IKBKB-dependent phosphorylation of BBC3 at Ser10 enables maximum BBC3 induction upon TNF exposure
We next set out to identify upstream kinases responsible for BBC3 Ser10 phosphorylation. IKK family members have been reported to phosphorylate BBC3 at Ser10 upon cytokine stimulation. We then assessed if constitutively active (CA) IKK complex is capable of phosphorylating Ser10 in wild-type and knock-in HCT116 cells. A rabbit polyclonal antibody was generated using a synthetic BBC3 phosphopeptide containing phosphorylated Ser10 as described before.21 Immunoblotting analysis revealed that the anti-phospho-Ser10 antibody specifically recognized phosphorylated wild-type BBC3 but not BBC3S10A in the presence of IKBKB (CA) (Fig. S4A). Notably, CHUK/IKKα (conserved helix-loop-helix ubiquitous kinase) (CA) only induced marginal BBC3 Ser10 phosphorylation, whereas IKBKB (CA) exhibited robust kinase activity at this site (Fig. S4B). Moreover, endogenous IKBKB and BBC3 formed a protein complex as detected by immunoprecipitation (Fig. 4A). In cells expressing ectopic IKBKB, the association between BBC3 and HSPA8 was significantly impaired (Fig. S4B), supporting the notion that Ser10 phosphorylation could block BBC3-HSPA8 interaction .

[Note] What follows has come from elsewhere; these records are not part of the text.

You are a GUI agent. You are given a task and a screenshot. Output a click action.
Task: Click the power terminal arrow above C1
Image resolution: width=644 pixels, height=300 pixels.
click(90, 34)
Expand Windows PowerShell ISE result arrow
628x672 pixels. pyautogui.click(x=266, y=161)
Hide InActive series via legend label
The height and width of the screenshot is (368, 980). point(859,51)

Given that BBC3S10D is more stable whereas BBC3S10A is less stable, we reasoned that IKBKB-mediated Ser10 phosphorylation should stabilize BBC3. To test this, we examined BBC3 protein levels in wild-type or knock-in cells transiently transfected with the active form of IKK kinase. Interestingly, only wild-type BBC3 was stabilized upon IKBKB (CA) overexpression, whereas BBC3S10A or BBC3S10D showed minimal responses to IKBKB (CA) (Fig. S4C), albeit mRNA levels of BBC3 were all induced to a similar extent by IKBKB (CA) (Fig. S4D). This suggests that IKBKB-mediated Ser10 phosphorylation is necessary and sufficient for BBC3 stabilization.

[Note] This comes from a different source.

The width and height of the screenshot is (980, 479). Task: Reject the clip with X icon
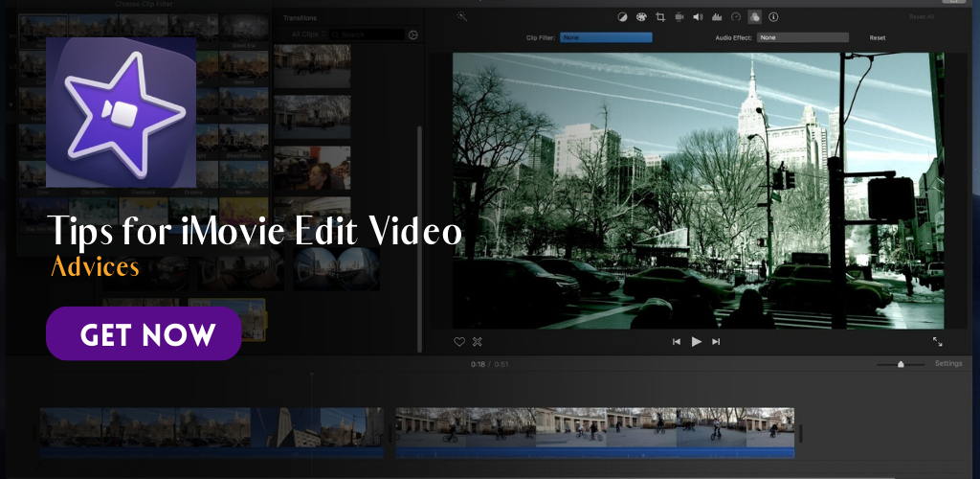(478, 341)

To elucidate the physiological relevance of IKBKB-mediated BBC3 phosphorylation, we exposed cells to TNF treatment, which is known to activate IKK signaling. BBC3 is a direct target of NFKB1 and can be transcriptionally upregulated in response to TNF.18 Indeed, in cells treated with TNF for 2 h, BBC3 mRNA levels were markedly upregulated (Fig. S4E). Notably, exposure to TNF for 1 h induced detectable BBC3 protein accumulation only in wild-type cells, but not in BBC3S10A cells (Fig. 4B; Fig. S4F). Furthermore, accumulation of BBC3 protein was profoundly impaired in BBC3S10A cells following 24-h treatment with TNF (Fig. 4B; Fig. S4F), albeit transcriptional induction of BBC3 mRNA levels by TNF-induced NFKB1 activation preceded normally in wild-type and knock-in cells (Fig. S4E). In contrast, BBC3S10D protein levels remain relatively unchanged in the presence of TNF (Fig. S4G), indicating this phospho-mimetic mutation causes the maximum induction of BBC3.

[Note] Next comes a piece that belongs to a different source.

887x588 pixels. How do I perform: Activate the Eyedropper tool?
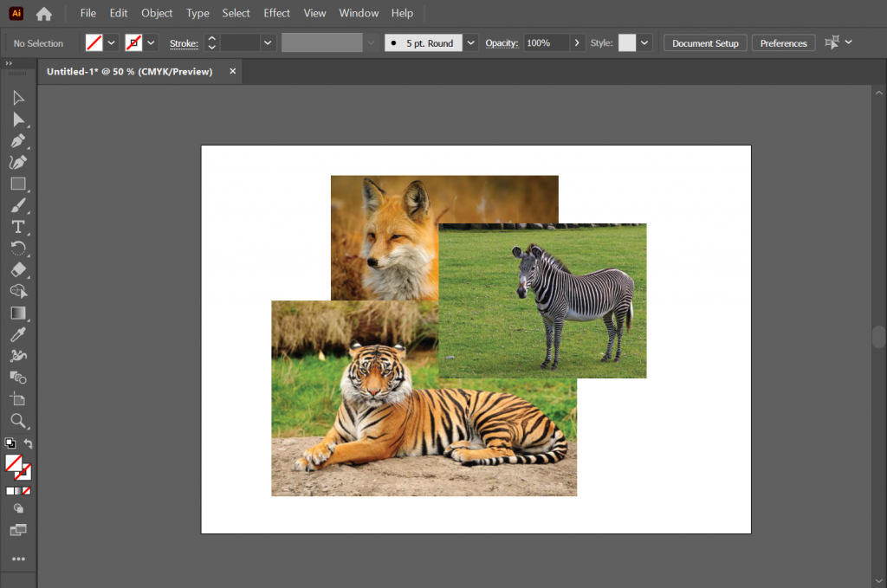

To assess if TNF could stabilize BBC3 via regulating its steady-state levels, we measured BBC3 protein half-life in wild-type HCT116 cells in the presence or absence of TNF. The half-life of BBC3 was significantly extended upon TNF treatment (Fig. S5A), indicating that BBC3 is subject to both transcriptional and posttranslational regulation in response to TNF stimulation. Clearly, in order to address the precise role of IKBKB-mediated Ser10 phosphorylation in BBC3 stabilization under TNF treatment, NFKB1-mediated transactivation of BBC3 must be teased apart. To this end, we depleted RELA, the major transactivating subunit of NFKB1 and then exposed cells to TNF treatment. Depleting RELA resulted in compromised BBC3 mRNA induction in response to TNF (Fig. S5B and C). Notably, wild-type BBC3 protein was significantly accumulated whereas induction of BBC3S10A was completely abrogated upon TNF exposure (Fig. S5D). Taken together, we conclude that Ser10 phosphorylation is not only required for transient induction of BBC3 upon short exposure to TNF, but also crucial for maximum BBC3 accumulation after prolonged TNF treatment.
To assess if TNF could induce BBC3 phosphorylation at the Ser10 site, we measured the Ser10 phosphorylation status of BBC3 in cells treated with TNF. Total BBC3 protein levels were substantially increased 30 min after TNF application, and the induction was sustained over time (Fig. 4C). By contrast, TNF induced transient Ser10 phosphorylation with a peak at 30 min, which paralleled the degradation of NFKBIA/IκBα (nuclear factor of kappa light polypeptide gene enhancer in B-cells inhibitor, α) at this time point (Fig. 4C). Notably, TNF treatment caused a transiently compromised complex formation between BBC3 and HSPA8 (Fig. S5E), further supporting the notion that Ser10 phosphorylation-mediated BBC3 stabilization is attributed to impaired CMA-dependent degradation.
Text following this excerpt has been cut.